If you where to fly sparge, then the water temp is a bit more critical


----------



## Crusty (26/2/11)

I batch sparge & I usually heat my sparge water up to 76deg & do the sparge. This is after my 78deg mashout for 10mins.
I wouldn't be too comfortable sparging @ temps higher than 80deg.


----------



## Ducatiboy stu (26/2/11)

Crusty said:


> I batch sparge & I usually heat my sparge water up to 76deg & do the sparge. This is after my 78deg mashout for 10mins.
> I wouldn't be too comfortable sparging @ temps higher than 80deg.




You must remember that using boiling water wont raise the temp that much, in fact by the 3rd sparge, it would be lucky to be at 80*c

I have allways used boiling water for years and never had an issue, infact it helped increase my eff% :icon_cheers:


----------



## legham (26/2/11)

I usually batch sparge with 88 to 90 deg water. Hit my 78 deg mash out every time.


----------



## browndog (26/2/11)

Crusty said:


> I batch sparge & I usually heat my sparge water up to 76deg & do the sparge. This is after my 78deg mashout for 10mins.
> I wouldn't be too comfortable sparging @ temps higher than 80deg.

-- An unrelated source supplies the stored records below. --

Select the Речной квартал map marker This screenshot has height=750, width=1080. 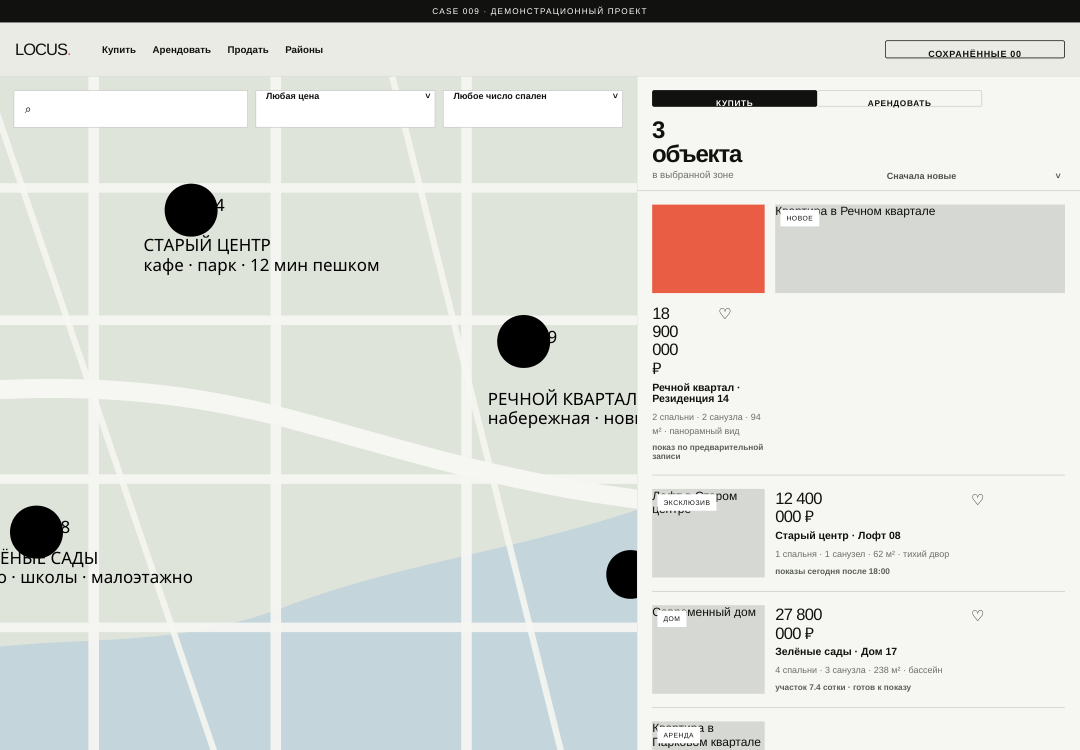point(523,342)
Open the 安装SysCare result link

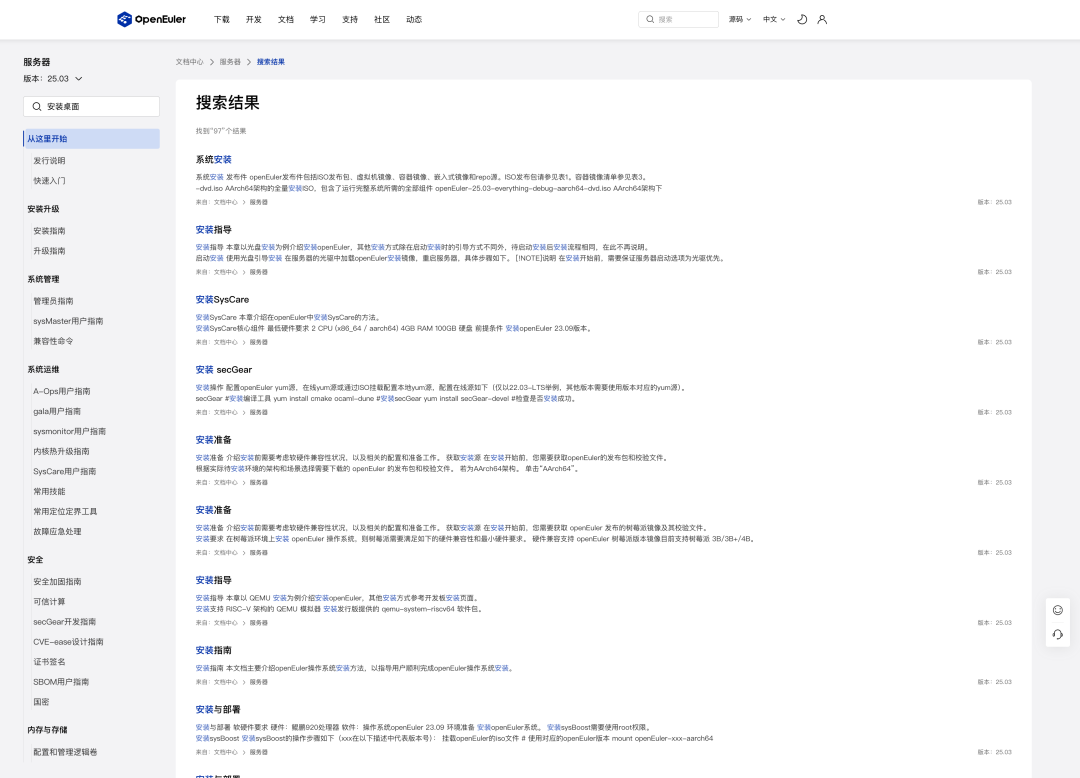click(222, 299)
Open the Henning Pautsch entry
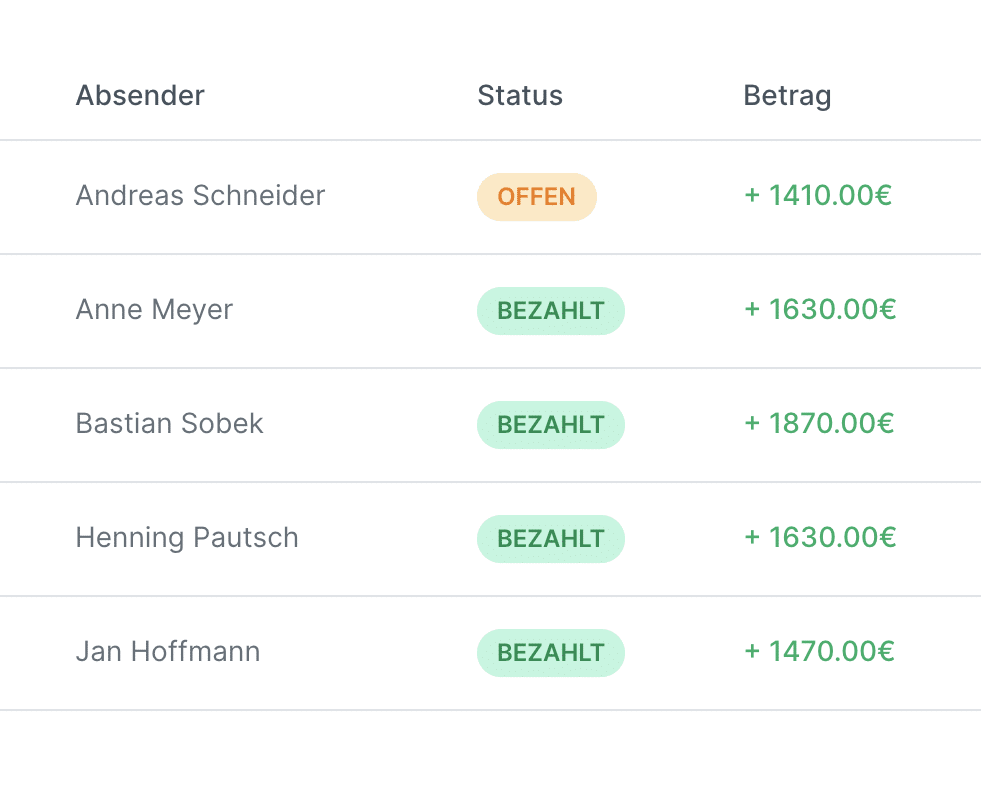1000x796 pixels. 490,539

90C is absolutely fine for spargewater.


----------



## malt_shovel (28/2/11)

cpsmusic said:


> The thing I'm not clear about is what temperature should the sparge water be - should I aim for it to be the same temperature as the initial mash (around 68 degrees) or should I aim for a higher temp? Palmer says that it shouldn't be higher than 77 but I'm not clear about what it should be.
> 
> Cheers,
> 
> Chris



Get brewmate. Brewing software designed by randrob from this forum, which is free and has an excellent "brewday" page that gives all the info on sparge volumes and temps for your particular reciepe and batch size.

Brewmate Download

Cheers
:icon_chickcheers:


----------